_Problems:_
A. Reproduce the rows starting with the line that contains "Task: Open the AND group operator dropdown" and going on through the end of the rows, replacing "operator" with "logic" and changing nothing else. Omit the pictures from your answer.
B. Carry the pumpkin butter cake recipe forward from its final sentence.

_Excerpted text:_
Description
This Gooey Pumpkin Butter Cake is easy to make and absolutely perfect for fall! These moist cake bars are a great Thanksgiving dessert recipe!
Ingredients
Scale
Base
- 1 box Spice Cake Mix (16.5 oz box)
- 1/2 cup butter, melted
- 1 egg
Filling
- 8 oz cream cheese, room temperature
- 1 (15 oz) can pumpkin
- 1 tsp vanilla
- 3 eggs
- 1 tsp cinnamon
- 1/2 cup butter, melted
- 4 cups powdered sugar, sifted
Instructions
- Preheat oven to 350°
Base
- Spray a 9×13 pan with cooking spray, set aside.
- In bowl combine dry cake mix, melted butter and egg. Mixture will be stiff. Press into prepared pan. Set aside.
Filling
- In bowl of stand mixer, beat cream cheese and pumpkin until smooth. Mix in vanilla, eggs, cinnamon and butter.

_Records:_
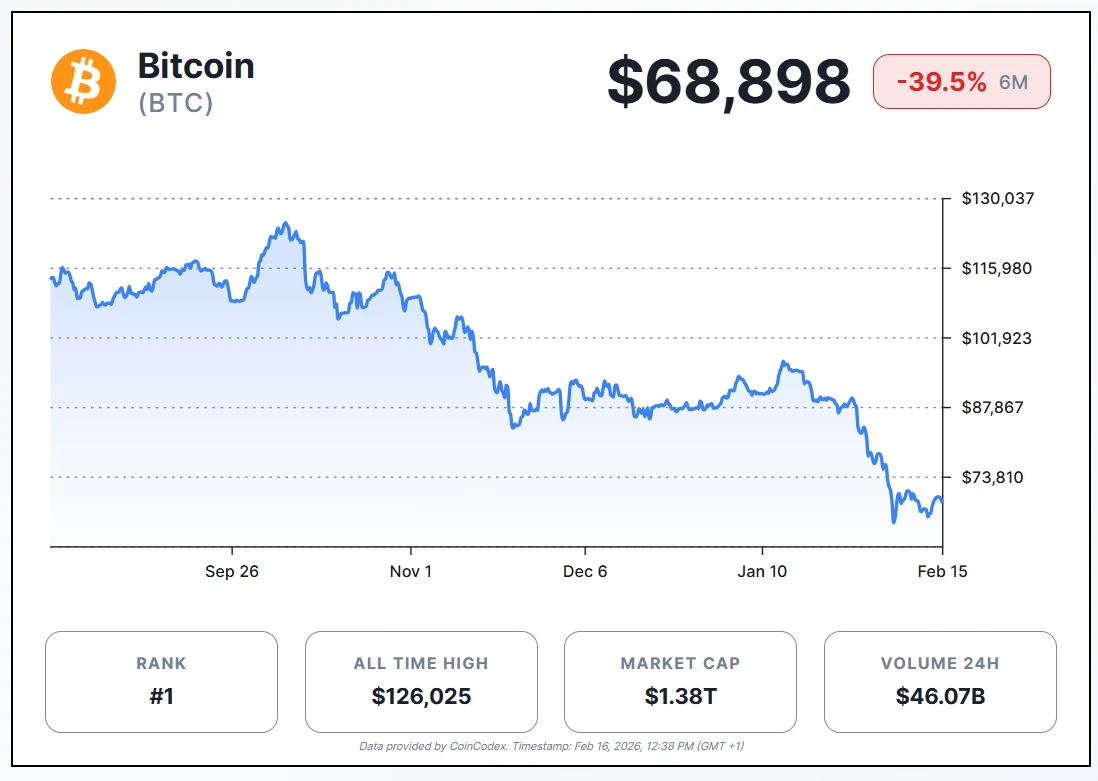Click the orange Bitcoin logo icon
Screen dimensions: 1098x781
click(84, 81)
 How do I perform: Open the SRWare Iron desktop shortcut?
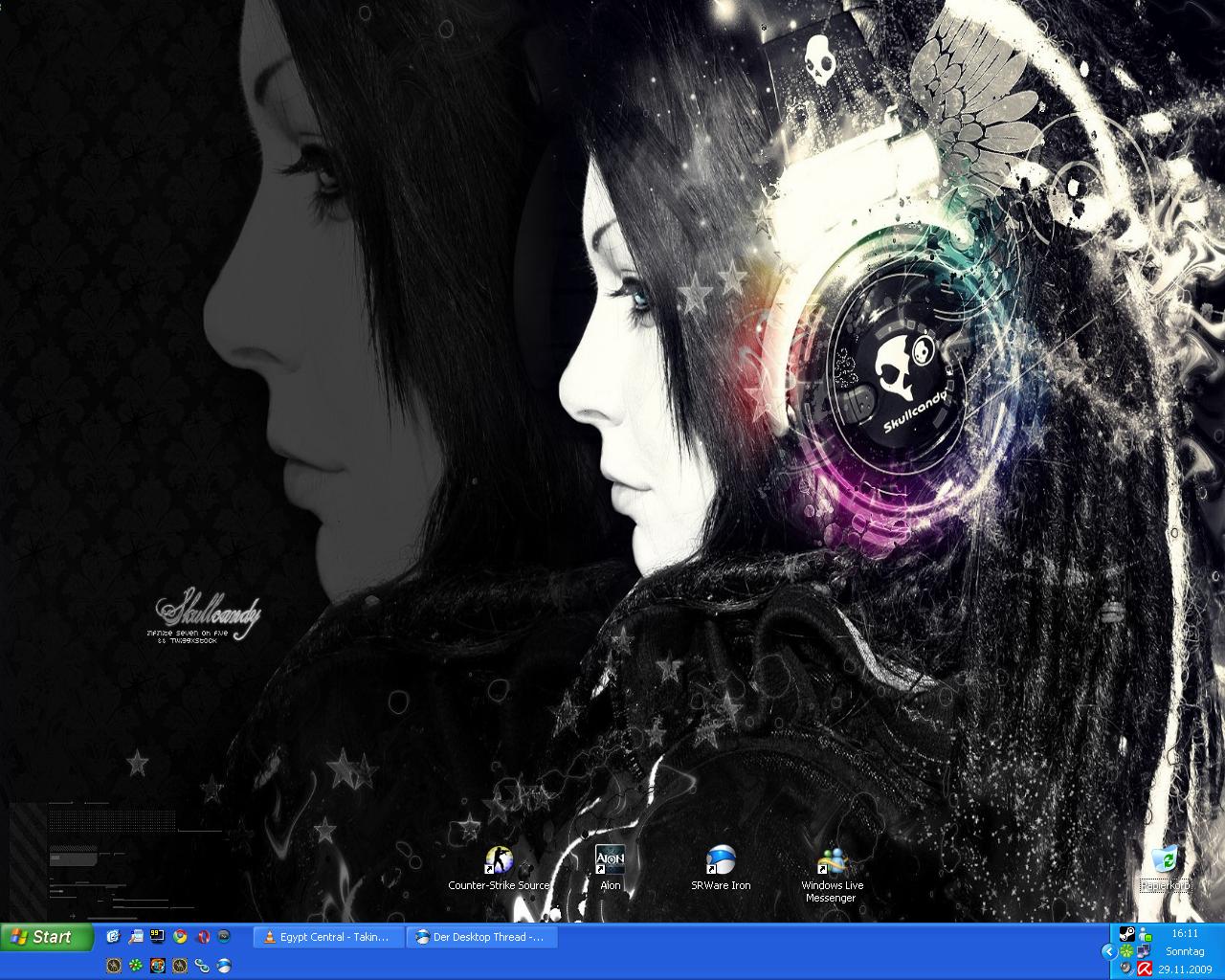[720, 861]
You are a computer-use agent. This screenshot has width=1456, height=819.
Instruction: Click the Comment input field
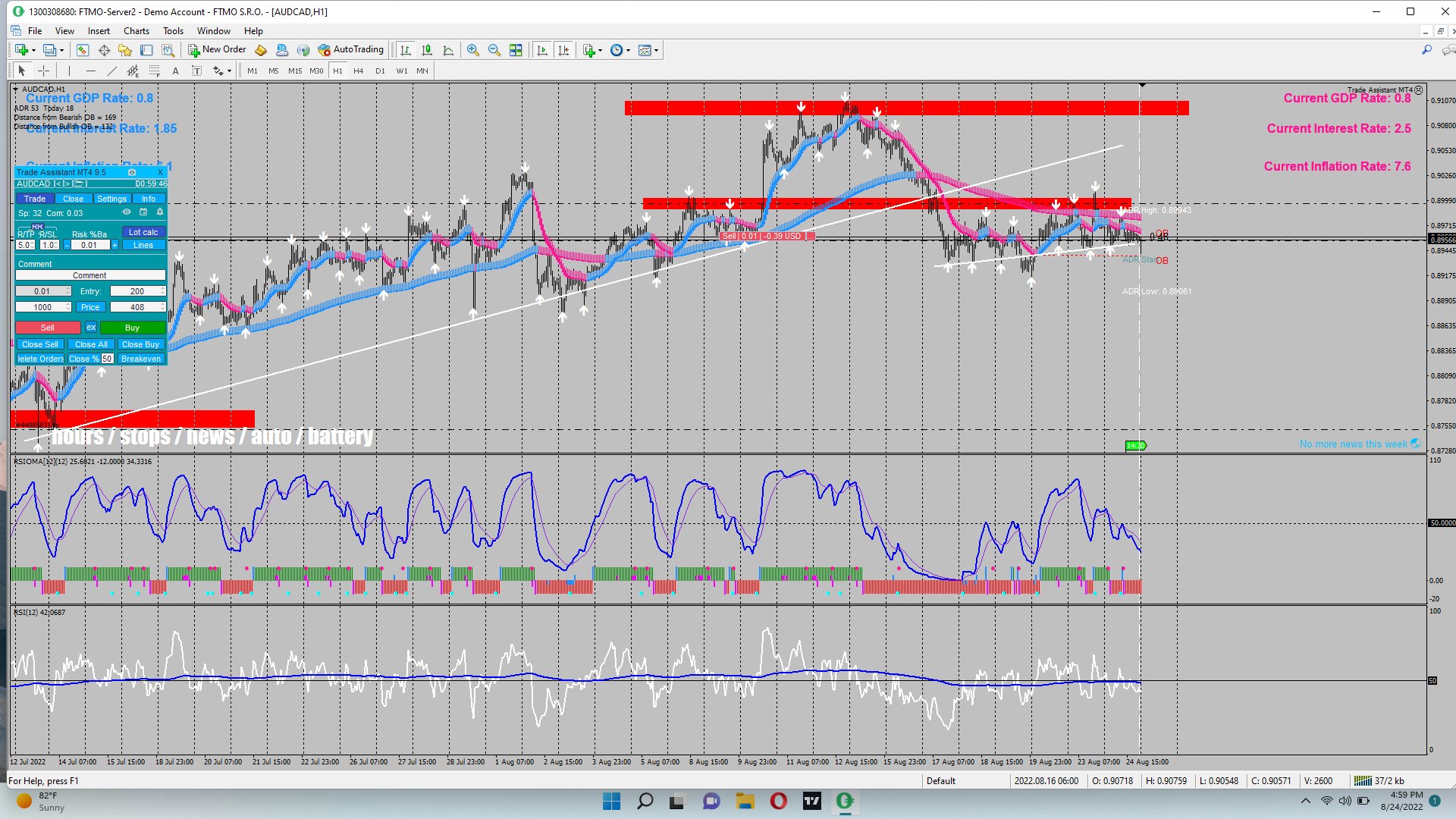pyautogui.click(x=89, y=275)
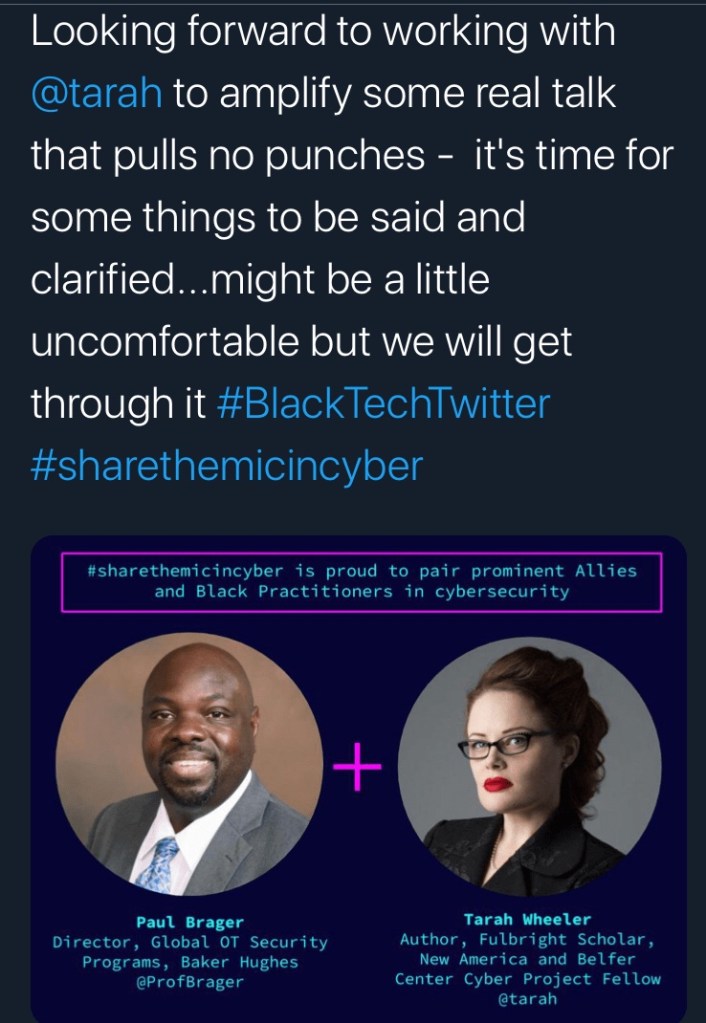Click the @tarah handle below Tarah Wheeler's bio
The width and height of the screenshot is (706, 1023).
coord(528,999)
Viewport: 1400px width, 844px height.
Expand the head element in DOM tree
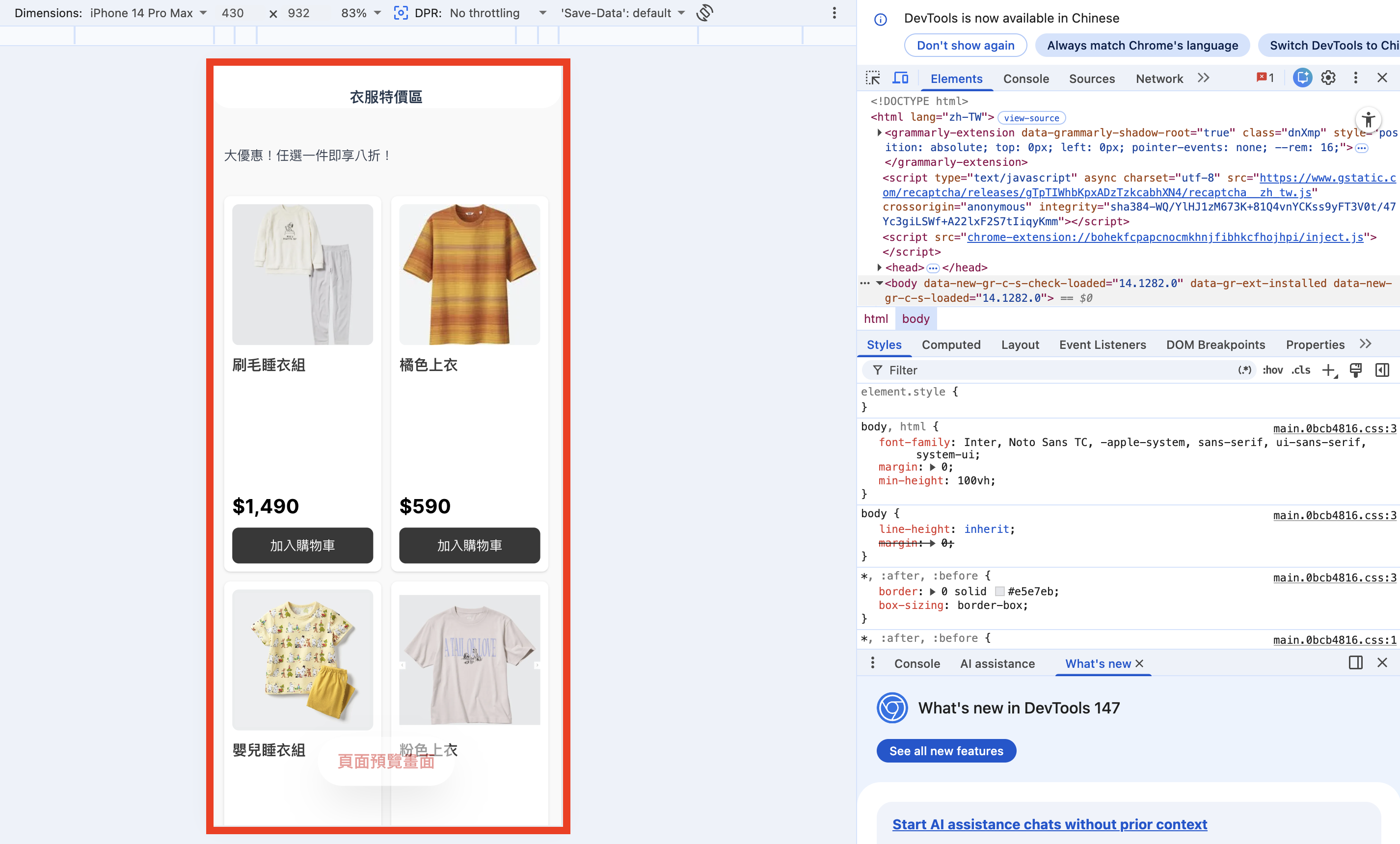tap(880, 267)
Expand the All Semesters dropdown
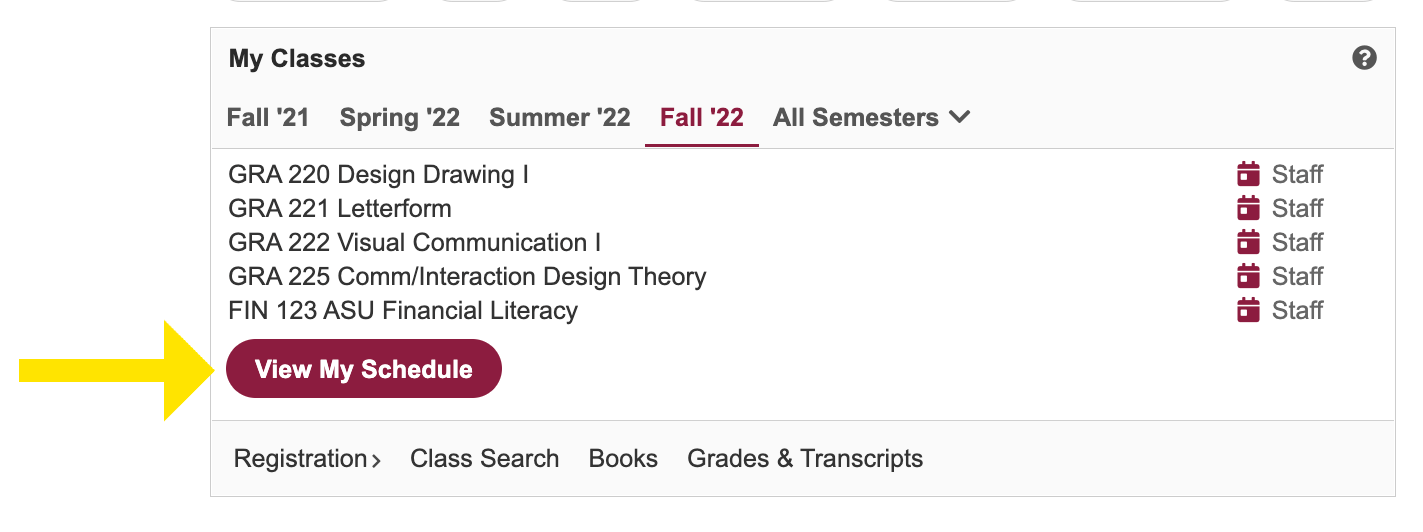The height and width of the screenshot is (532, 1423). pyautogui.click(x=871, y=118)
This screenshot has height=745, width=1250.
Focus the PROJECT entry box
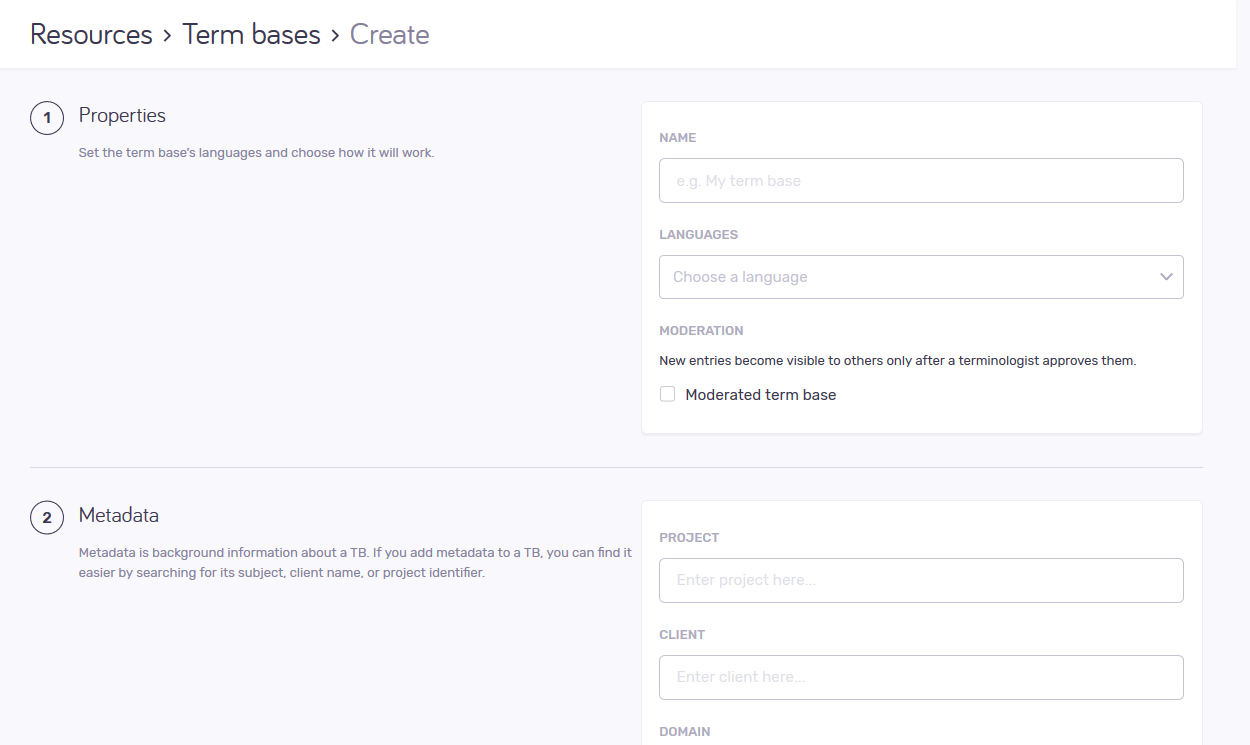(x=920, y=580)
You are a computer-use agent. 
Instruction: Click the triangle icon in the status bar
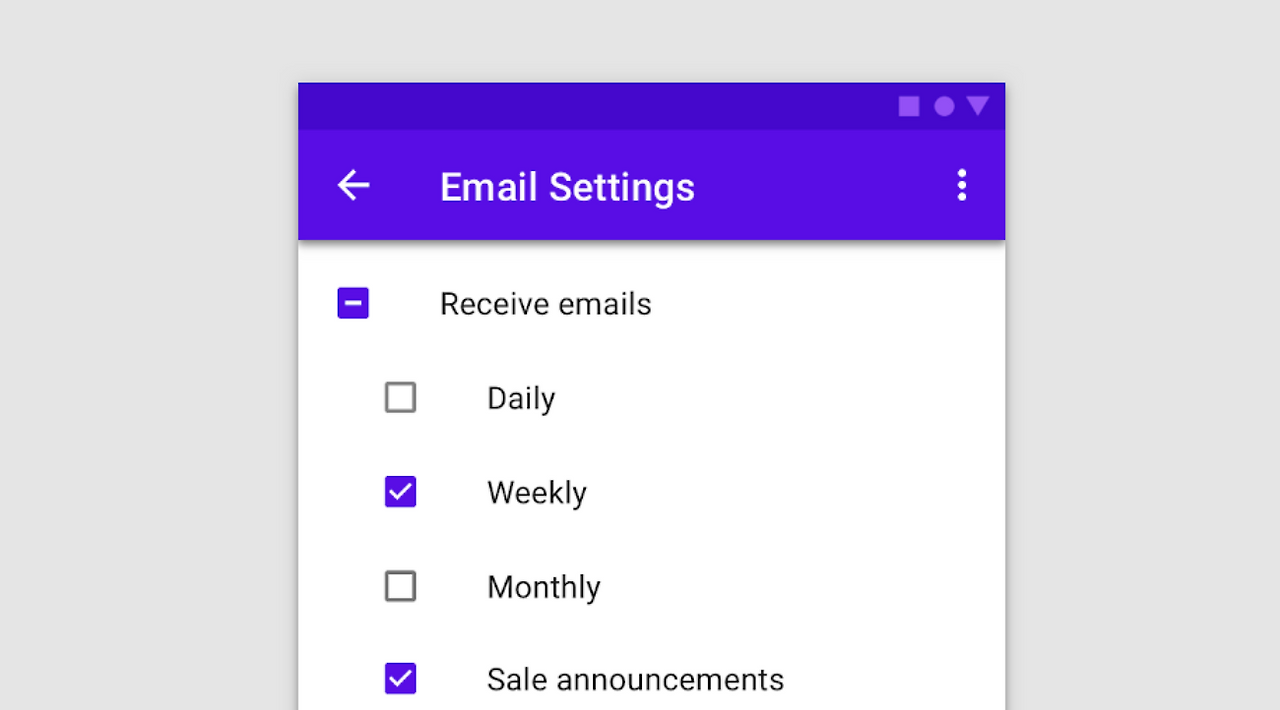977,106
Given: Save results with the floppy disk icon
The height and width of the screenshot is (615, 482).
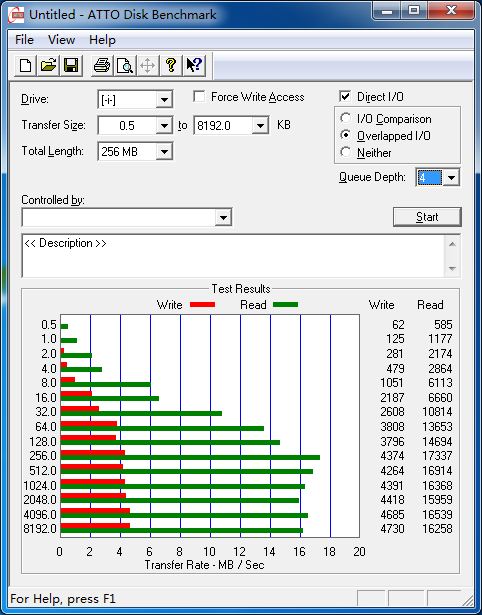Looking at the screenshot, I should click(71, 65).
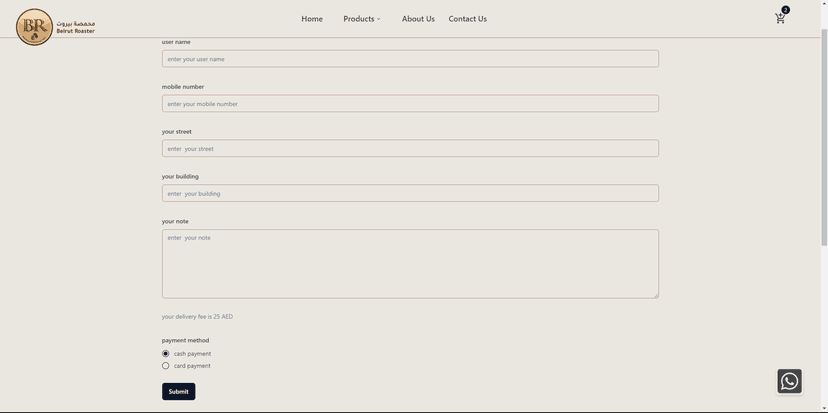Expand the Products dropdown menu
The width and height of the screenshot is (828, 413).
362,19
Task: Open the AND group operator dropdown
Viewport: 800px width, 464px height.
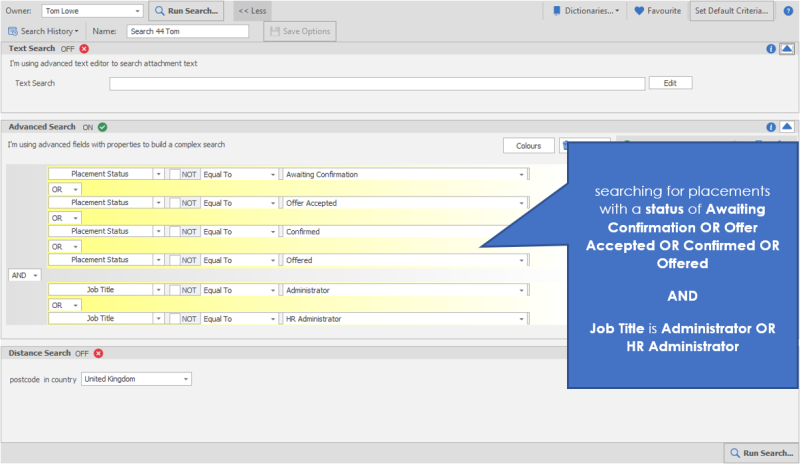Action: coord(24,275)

_Results of the tasks:_
A.
Task: Open the AND group logic dropdown
Viewport: 800px width, 464px height.
Action: coord(24,275)

B.
- Finally sift powdered sugar into mix. Don’t skip the sifting, as you will have powdered sugar lumps if you don’t.
- Pour mixture into the prepared base. Bake for 45 minutes until edges are set and middle is still slightly gooey.
- Sprinkle with a little more powdered sugar if desired.
- Serve warm or at room temperature.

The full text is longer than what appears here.